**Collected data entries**
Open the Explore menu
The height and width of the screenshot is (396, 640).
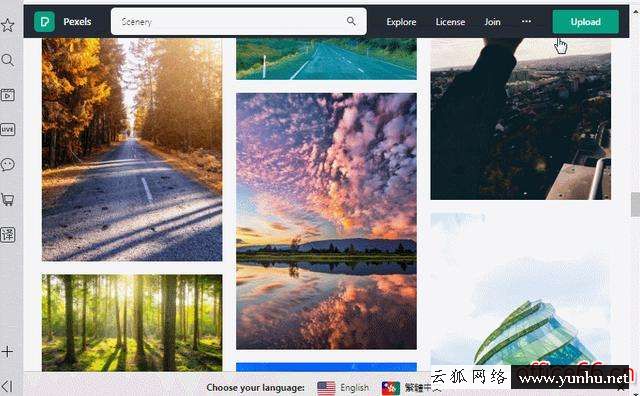click(x=401, y=22)
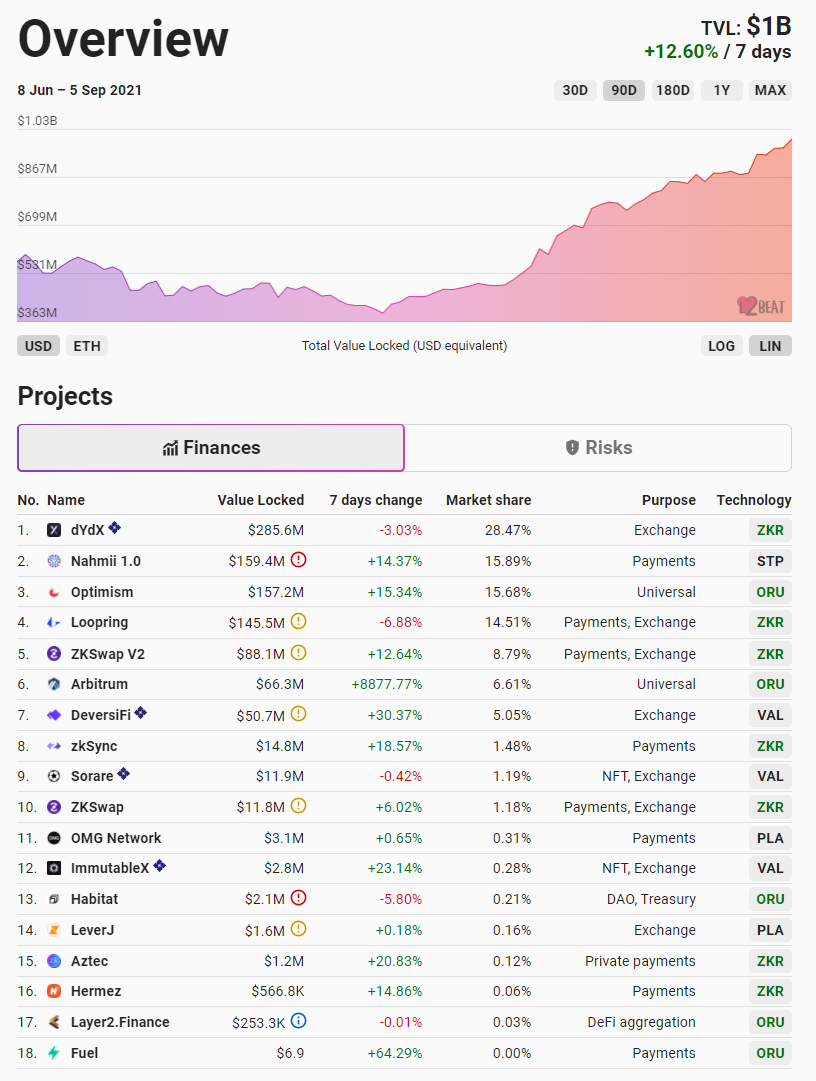
Task: Click the diamond badge beside DeversiFi
Action: tap(141, 713)
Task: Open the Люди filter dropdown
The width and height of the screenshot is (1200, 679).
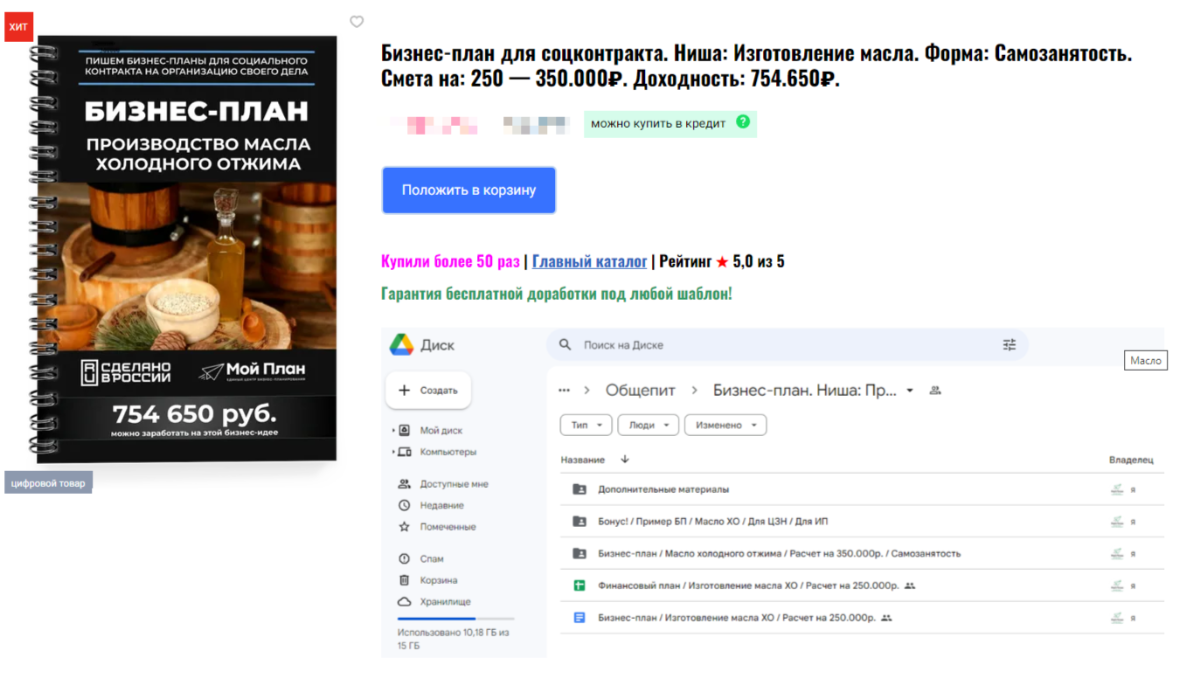Action: click(648, 425)
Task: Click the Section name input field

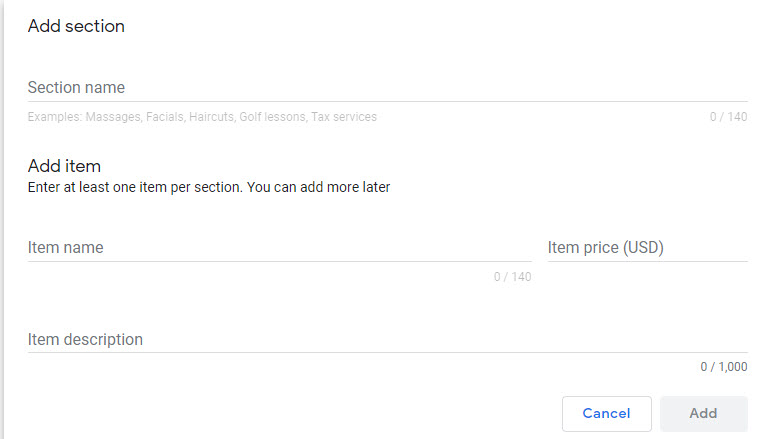Action: [387, 88]
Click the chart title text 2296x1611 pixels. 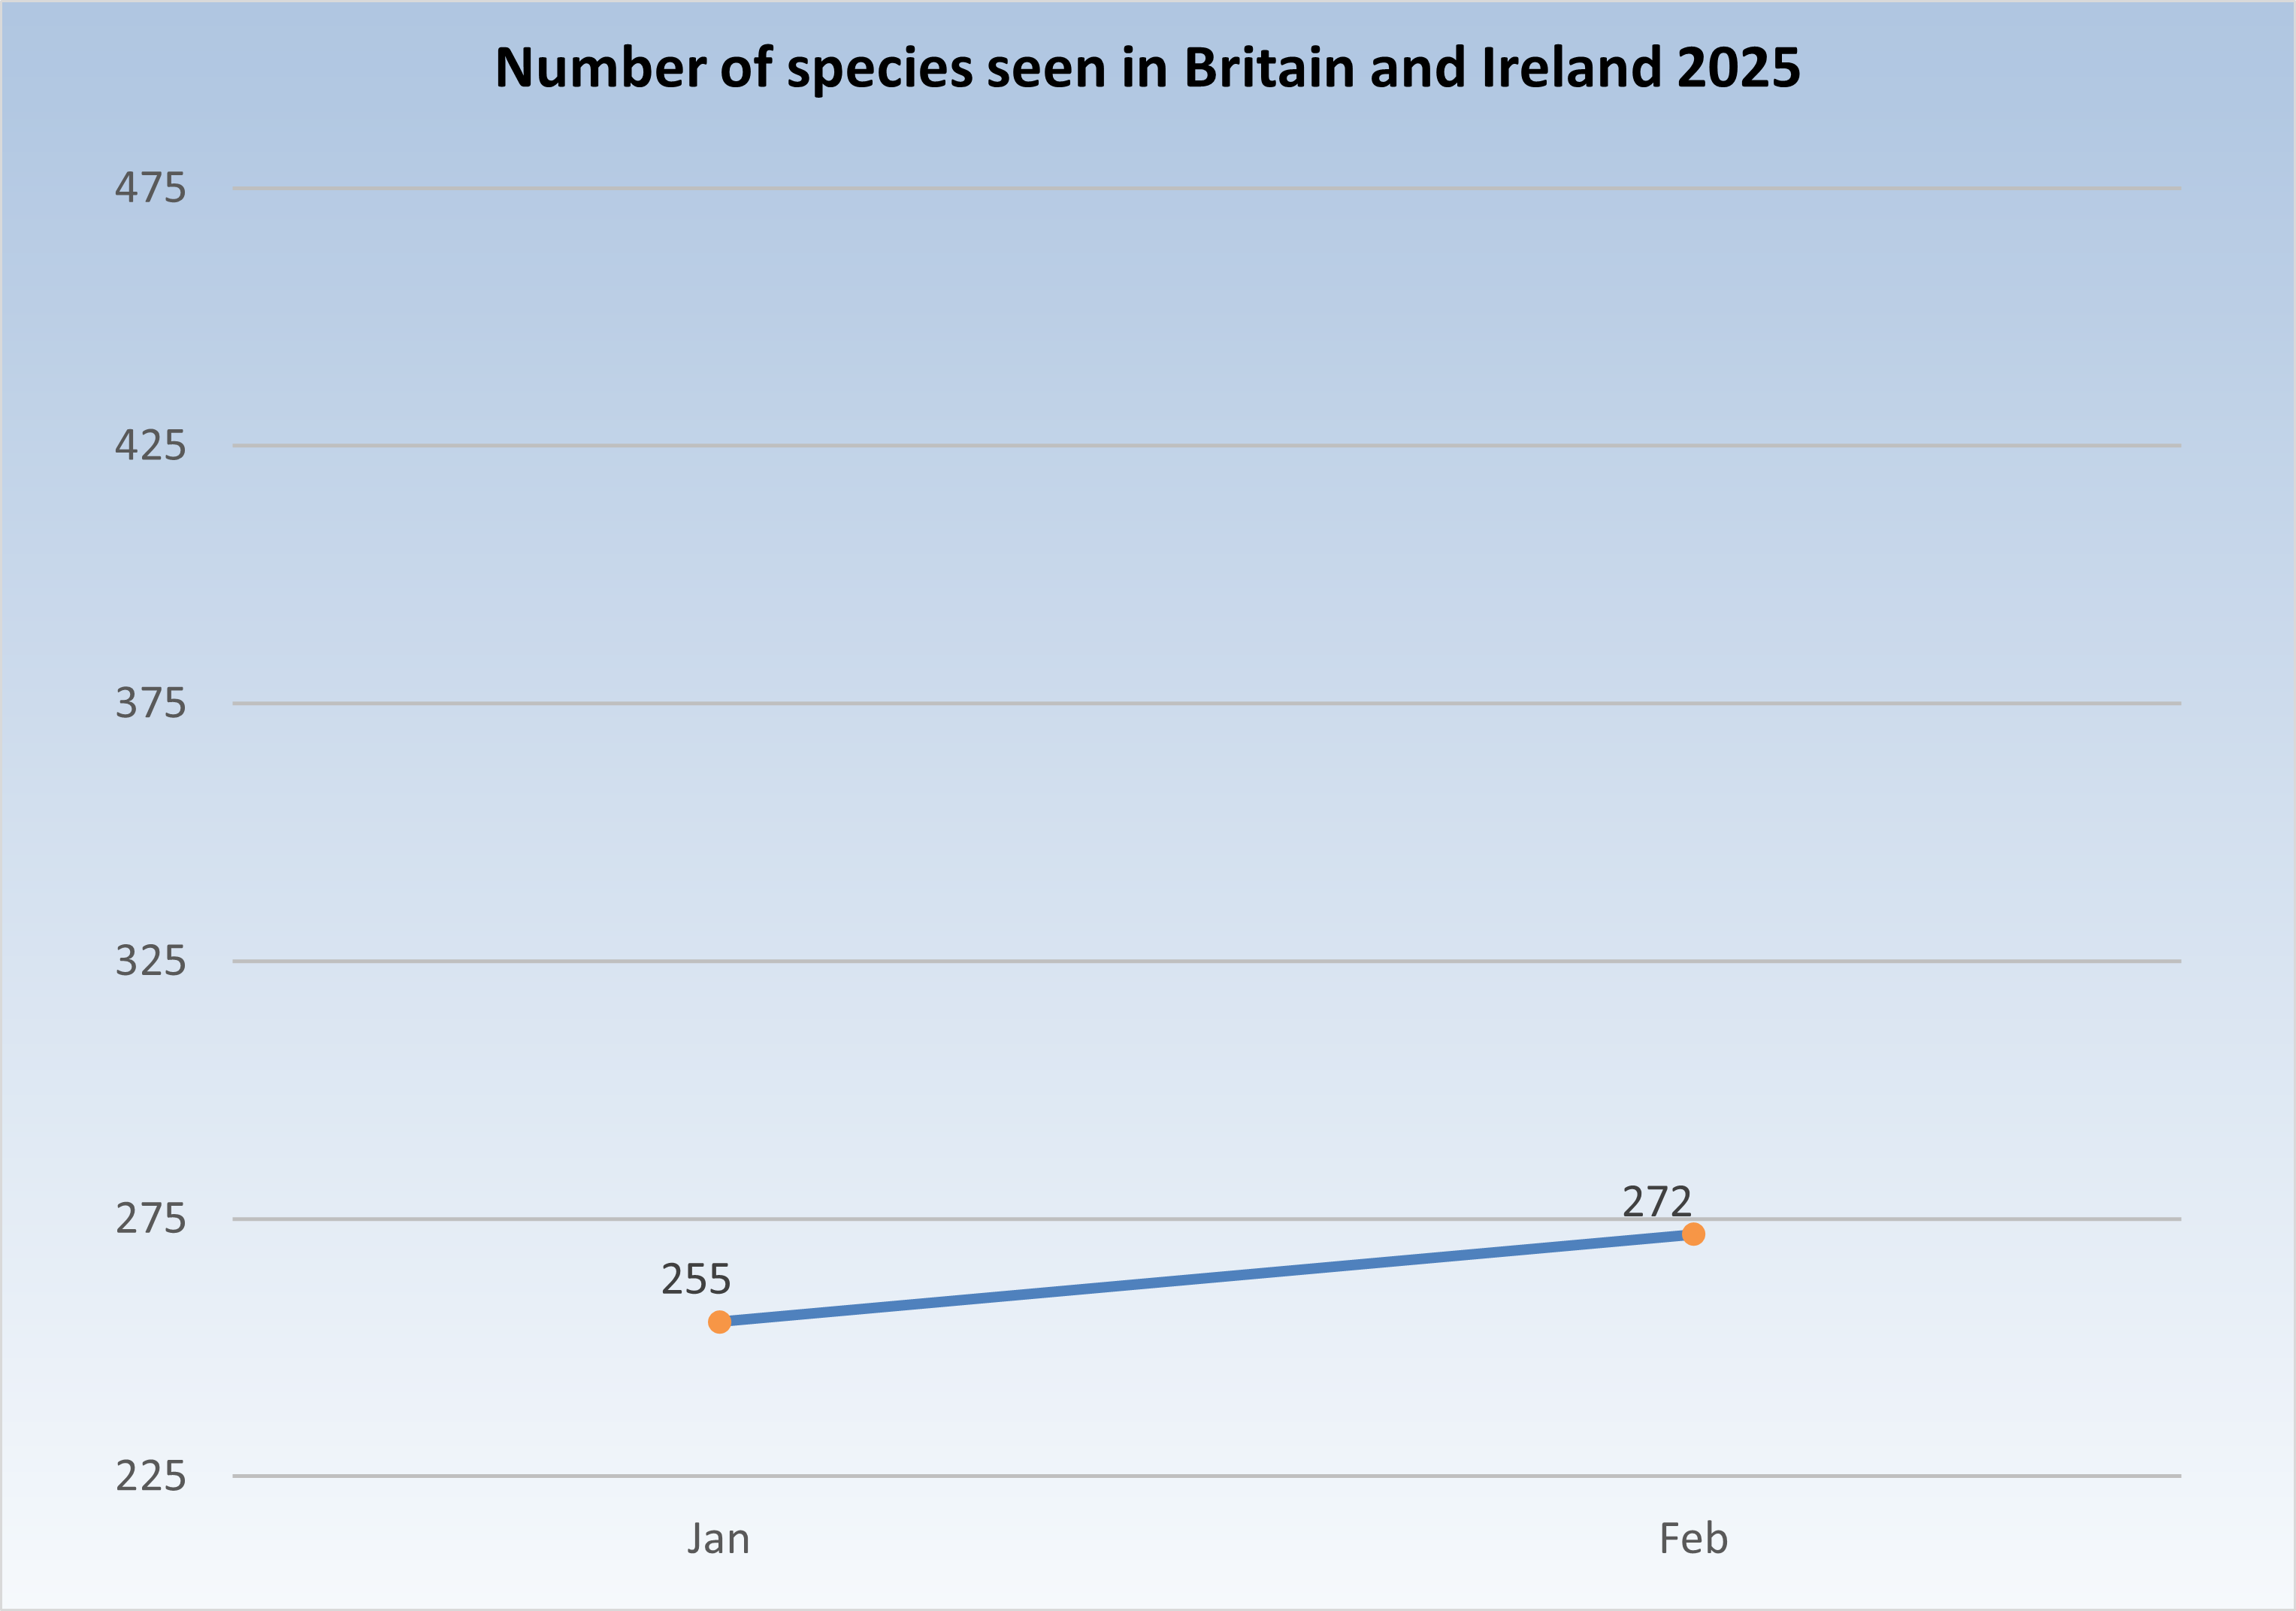point(1147,68)
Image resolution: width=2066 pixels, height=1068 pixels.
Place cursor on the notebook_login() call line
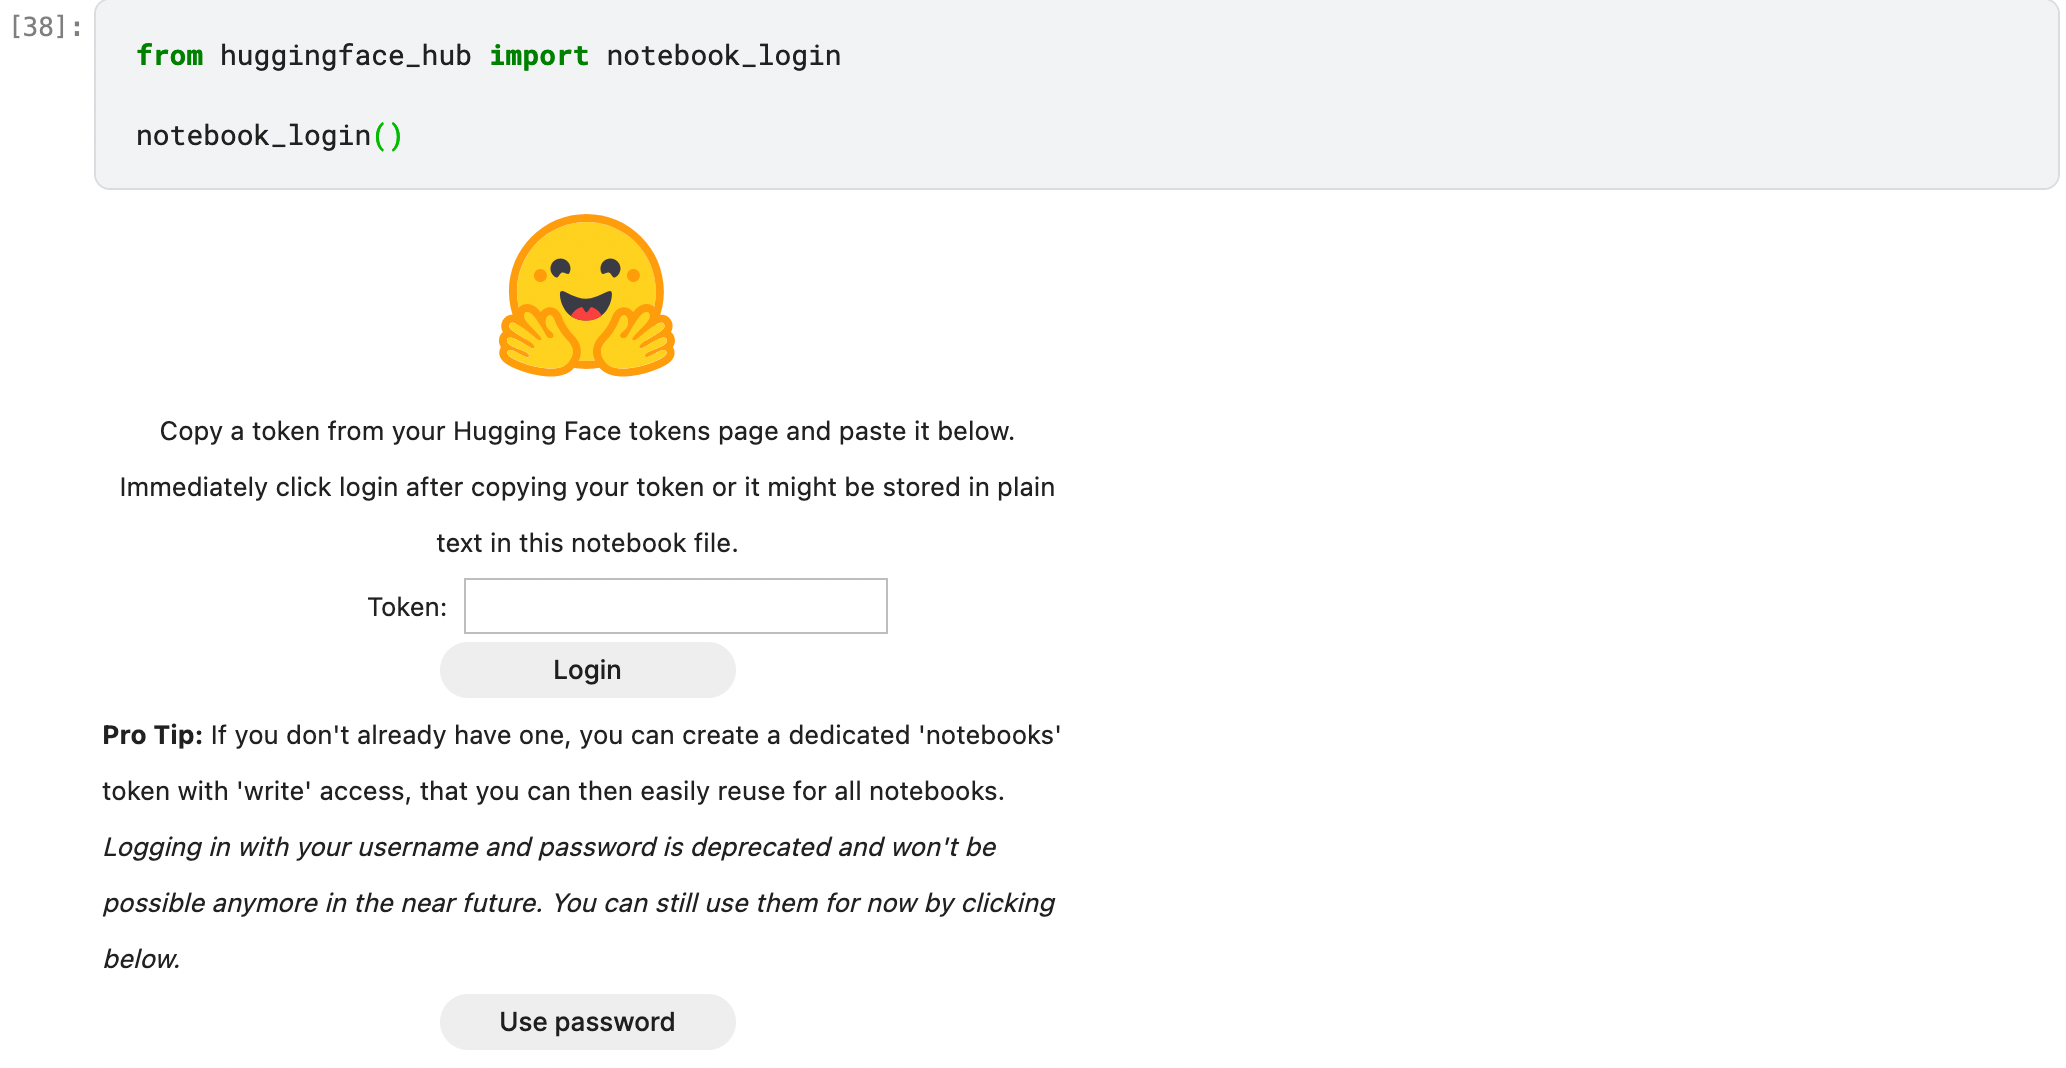(253, 136)
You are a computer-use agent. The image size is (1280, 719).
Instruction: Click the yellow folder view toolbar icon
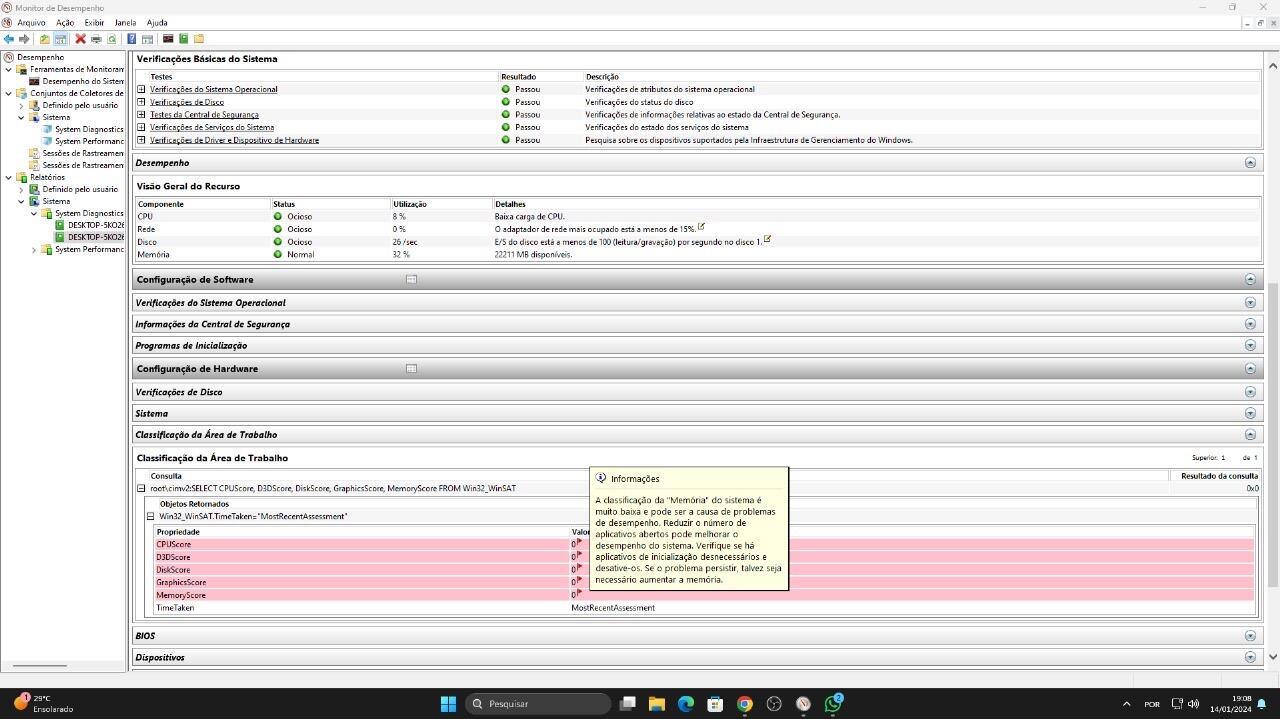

**Work request**
Would you report every line of the entries above containing the word "Open"?

**Response to the exercise**
Open the Explore menu
Task: Open the Люди filter dropdown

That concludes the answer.